Innovation for sustainability in food and agriculture is stuck. We had the hope over the last few years that sustainability certification of agricultural products might compel the market to deliver on sustainability by laying down the rules by which it should play. Although the scientific basis for the sustainability criteria that products should meet is sound, certification hasn’t proven itself to be the right vehicle for criteria adoption. The focus is all on the standard, and not on the business model.

The question of what lies beyond certification for effectuating sustainable development in agri-food markets is thus very much upcoming. It is being discussed more as brands and traders are becoming increasingly confident about acting in markets for sustainable produce.

Though there is no definition of “beyond certification”, there are some examples in the market to date that in my opinion illustrate facets of a “beyond certification” innovation agenda. They all concern business model innovations, which provide a more fruitful ground for adoption of sustainable production standards. Some broad brush illustrations:

Sustainability as part of integrated brand communication. In this case the brand becomes the standard, and vice versa. The brand’s narrative leads in voicing the responsibility that is taken for the products it markets. Rather that explicitly communicating the technicalities of sustainability impact, the narrative will more likely cover topics like the origin and quality of the product, or the history/artisanship of the producer. Examples of concepts that already apply this are for instance Nespresso (a Nestle coffee brand) and Innocent (a fruit smoothies brand). Both certify or verify their product ingredients through a third party certifier, but this is not directly communicated to the consumer. The only communication regards the overall brand experience of a top quality and responsible product.

Joint platforms of brands/retailers and producers for a differentiated market proposition. In this example producers and the marketing brand would jointly invest in creating a business model to which they both contribute brand value. A successful example of this is for instance the Naked Wines online wine retail platform. Naked Wines brings together wine aficionados and independent wine makers. The platform provides pre-finance for winemakers’ harvest and produce, in exchange for exclusive sales and marketing of their wines through the platform. So far Naked Wines has appeal with a subscriber base of 200.000 people worldwide.

Rewards to achievement of sustainability performance. This example relates to finding smart combinations between sustainability impact, and economic reward systems. The case of Guayaki Maté tea and reforestation, shows how shade-grown maté under the forest canopy improves quality, and is able to capture added value in the market.

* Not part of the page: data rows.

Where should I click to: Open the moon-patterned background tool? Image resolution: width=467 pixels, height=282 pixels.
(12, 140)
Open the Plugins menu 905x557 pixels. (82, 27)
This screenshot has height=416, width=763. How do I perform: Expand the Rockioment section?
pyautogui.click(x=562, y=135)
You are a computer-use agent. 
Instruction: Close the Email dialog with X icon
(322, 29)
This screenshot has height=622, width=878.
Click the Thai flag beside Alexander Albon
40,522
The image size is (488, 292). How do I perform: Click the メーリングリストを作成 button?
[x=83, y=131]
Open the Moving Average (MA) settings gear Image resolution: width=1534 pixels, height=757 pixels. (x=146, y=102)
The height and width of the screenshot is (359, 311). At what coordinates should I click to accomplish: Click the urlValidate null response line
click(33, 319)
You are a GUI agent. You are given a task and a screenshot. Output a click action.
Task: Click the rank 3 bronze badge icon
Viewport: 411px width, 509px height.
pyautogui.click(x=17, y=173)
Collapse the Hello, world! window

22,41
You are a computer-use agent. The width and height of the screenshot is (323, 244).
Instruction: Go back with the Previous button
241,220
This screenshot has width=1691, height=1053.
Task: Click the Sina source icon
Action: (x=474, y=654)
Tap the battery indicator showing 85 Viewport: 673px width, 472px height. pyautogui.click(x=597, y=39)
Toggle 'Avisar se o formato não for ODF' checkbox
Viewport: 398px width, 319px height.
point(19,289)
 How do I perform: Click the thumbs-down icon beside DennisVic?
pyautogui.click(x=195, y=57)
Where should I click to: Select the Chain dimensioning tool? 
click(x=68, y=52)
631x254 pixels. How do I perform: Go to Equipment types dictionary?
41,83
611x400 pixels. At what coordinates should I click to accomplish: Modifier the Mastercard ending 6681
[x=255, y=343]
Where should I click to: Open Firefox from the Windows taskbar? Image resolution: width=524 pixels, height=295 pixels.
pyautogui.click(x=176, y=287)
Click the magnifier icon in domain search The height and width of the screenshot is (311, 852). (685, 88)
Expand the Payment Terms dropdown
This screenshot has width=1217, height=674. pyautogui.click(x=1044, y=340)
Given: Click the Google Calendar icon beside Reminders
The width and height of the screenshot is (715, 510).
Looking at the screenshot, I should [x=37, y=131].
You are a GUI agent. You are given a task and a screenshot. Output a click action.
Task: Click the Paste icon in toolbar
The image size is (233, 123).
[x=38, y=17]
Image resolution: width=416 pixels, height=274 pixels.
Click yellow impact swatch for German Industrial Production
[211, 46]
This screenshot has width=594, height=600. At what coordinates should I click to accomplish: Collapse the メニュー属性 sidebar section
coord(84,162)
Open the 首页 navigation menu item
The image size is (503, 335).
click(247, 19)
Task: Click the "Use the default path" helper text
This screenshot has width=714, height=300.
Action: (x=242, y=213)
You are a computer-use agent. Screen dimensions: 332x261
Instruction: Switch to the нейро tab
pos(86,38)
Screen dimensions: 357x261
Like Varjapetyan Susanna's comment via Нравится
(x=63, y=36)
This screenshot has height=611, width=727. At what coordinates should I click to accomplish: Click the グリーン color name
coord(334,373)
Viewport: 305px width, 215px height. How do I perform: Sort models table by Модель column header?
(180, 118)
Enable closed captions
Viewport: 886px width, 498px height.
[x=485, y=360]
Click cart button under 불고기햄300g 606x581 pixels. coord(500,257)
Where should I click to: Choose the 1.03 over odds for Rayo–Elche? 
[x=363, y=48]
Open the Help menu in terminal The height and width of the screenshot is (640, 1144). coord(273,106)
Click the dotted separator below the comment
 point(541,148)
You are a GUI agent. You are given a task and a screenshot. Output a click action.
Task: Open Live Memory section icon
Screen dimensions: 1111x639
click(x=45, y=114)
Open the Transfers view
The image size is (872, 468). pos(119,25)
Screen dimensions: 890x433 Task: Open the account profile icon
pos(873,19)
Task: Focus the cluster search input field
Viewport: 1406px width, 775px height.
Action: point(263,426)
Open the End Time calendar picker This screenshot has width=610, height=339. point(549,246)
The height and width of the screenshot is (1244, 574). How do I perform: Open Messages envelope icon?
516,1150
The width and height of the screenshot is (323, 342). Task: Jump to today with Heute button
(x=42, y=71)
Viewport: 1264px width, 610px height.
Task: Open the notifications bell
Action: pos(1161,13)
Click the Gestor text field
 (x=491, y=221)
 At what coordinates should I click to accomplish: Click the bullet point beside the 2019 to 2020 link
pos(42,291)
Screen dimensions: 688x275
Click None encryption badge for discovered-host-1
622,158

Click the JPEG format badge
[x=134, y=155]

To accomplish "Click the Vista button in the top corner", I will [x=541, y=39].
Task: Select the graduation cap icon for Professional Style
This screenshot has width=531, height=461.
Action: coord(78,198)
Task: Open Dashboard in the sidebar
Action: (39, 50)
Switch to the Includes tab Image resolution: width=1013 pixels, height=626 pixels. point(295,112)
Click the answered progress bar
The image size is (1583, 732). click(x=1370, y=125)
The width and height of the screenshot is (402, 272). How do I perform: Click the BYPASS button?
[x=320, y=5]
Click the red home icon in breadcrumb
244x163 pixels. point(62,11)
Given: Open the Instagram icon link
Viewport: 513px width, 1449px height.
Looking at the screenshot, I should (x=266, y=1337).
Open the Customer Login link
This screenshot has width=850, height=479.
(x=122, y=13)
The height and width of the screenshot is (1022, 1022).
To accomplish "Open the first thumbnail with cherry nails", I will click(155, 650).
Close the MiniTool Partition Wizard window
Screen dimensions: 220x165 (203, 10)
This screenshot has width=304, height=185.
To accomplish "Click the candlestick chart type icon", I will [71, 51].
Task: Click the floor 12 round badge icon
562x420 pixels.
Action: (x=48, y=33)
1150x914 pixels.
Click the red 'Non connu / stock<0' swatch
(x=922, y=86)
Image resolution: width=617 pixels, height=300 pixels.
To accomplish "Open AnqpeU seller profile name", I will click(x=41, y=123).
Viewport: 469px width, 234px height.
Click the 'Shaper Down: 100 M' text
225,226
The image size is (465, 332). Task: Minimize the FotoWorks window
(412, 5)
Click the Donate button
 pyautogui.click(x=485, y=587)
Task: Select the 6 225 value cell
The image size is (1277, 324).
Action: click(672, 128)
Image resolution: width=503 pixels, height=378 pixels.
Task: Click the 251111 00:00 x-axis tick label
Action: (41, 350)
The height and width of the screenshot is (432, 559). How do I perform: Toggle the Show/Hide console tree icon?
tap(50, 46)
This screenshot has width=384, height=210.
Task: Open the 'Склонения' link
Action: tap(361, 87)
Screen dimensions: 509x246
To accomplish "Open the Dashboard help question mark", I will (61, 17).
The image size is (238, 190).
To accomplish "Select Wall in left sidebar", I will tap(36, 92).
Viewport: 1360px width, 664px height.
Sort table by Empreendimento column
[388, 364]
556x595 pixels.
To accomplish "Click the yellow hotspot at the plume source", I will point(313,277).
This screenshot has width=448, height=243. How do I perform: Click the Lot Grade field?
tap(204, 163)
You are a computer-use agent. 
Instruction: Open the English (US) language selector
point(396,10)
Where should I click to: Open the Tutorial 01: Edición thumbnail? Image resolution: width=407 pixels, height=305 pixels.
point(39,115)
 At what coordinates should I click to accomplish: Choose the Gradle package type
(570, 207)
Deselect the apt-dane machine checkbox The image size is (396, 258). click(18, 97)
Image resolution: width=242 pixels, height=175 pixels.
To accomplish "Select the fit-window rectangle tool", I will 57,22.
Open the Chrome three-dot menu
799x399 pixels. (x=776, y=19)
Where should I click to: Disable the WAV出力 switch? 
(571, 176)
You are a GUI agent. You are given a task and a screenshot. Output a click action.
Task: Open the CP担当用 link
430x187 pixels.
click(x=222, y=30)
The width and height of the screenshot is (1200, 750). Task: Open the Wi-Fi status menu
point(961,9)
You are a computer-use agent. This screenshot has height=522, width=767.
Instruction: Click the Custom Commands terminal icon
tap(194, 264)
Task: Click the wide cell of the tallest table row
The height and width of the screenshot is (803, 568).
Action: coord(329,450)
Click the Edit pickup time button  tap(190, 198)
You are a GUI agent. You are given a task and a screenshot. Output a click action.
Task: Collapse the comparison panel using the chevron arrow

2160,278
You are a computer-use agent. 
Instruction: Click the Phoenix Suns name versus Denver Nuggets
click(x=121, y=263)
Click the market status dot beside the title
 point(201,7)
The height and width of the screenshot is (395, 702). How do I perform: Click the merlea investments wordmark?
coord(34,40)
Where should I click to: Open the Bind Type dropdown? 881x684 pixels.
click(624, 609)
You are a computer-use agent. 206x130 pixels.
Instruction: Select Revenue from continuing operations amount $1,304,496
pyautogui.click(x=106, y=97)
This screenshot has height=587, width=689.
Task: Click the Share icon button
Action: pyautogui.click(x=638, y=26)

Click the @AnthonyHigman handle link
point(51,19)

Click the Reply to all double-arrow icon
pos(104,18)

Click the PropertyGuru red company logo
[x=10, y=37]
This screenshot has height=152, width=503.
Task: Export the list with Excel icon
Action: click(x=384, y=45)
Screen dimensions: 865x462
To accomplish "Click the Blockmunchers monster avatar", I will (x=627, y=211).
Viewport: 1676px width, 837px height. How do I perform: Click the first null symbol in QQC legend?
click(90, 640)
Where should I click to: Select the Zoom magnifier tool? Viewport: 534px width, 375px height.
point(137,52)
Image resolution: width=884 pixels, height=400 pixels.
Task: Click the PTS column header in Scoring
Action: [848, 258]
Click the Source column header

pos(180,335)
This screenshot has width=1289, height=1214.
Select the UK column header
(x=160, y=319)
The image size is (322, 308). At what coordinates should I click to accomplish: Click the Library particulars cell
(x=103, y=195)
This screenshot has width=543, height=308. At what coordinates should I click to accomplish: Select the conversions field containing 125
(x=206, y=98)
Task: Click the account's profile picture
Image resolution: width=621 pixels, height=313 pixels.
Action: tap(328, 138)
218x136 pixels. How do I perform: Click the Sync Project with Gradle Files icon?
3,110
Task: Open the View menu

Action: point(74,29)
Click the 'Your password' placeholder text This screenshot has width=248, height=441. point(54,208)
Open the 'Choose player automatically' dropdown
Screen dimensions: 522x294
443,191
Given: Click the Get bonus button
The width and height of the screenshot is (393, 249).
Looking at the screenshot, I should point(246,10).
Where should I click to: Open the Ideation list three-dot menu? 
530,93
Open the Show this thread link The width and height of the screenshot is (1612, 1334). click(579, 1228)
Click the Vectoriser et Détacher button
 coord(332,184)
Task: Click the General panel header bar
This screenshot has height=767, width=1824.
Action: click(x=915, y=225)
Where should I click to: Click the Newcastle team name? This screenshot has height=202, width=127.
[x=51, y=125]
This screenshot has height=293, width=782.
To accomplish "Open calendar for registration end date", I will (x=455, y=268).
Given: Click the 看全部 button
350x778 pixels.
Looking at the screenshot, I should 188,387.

This value is captured both through improved tea quality, as well as through the convincing claim that can be made to consumers that increasing their consumption of maté will expand the rainforest.

Conclusion
Complements need to sought between certification and new combinations of value creation that make it commercially compelling to adopt more ambitious sustainability standards. This will come from creating new market-based value systems at the farm level, or at the marketing level, or more likely both at the same time. If we truly aim to fulfill our sustainability ambitions, then we will need to delve deeper into the value creating process to find these synergies that will proliferate a higher standard of production and living.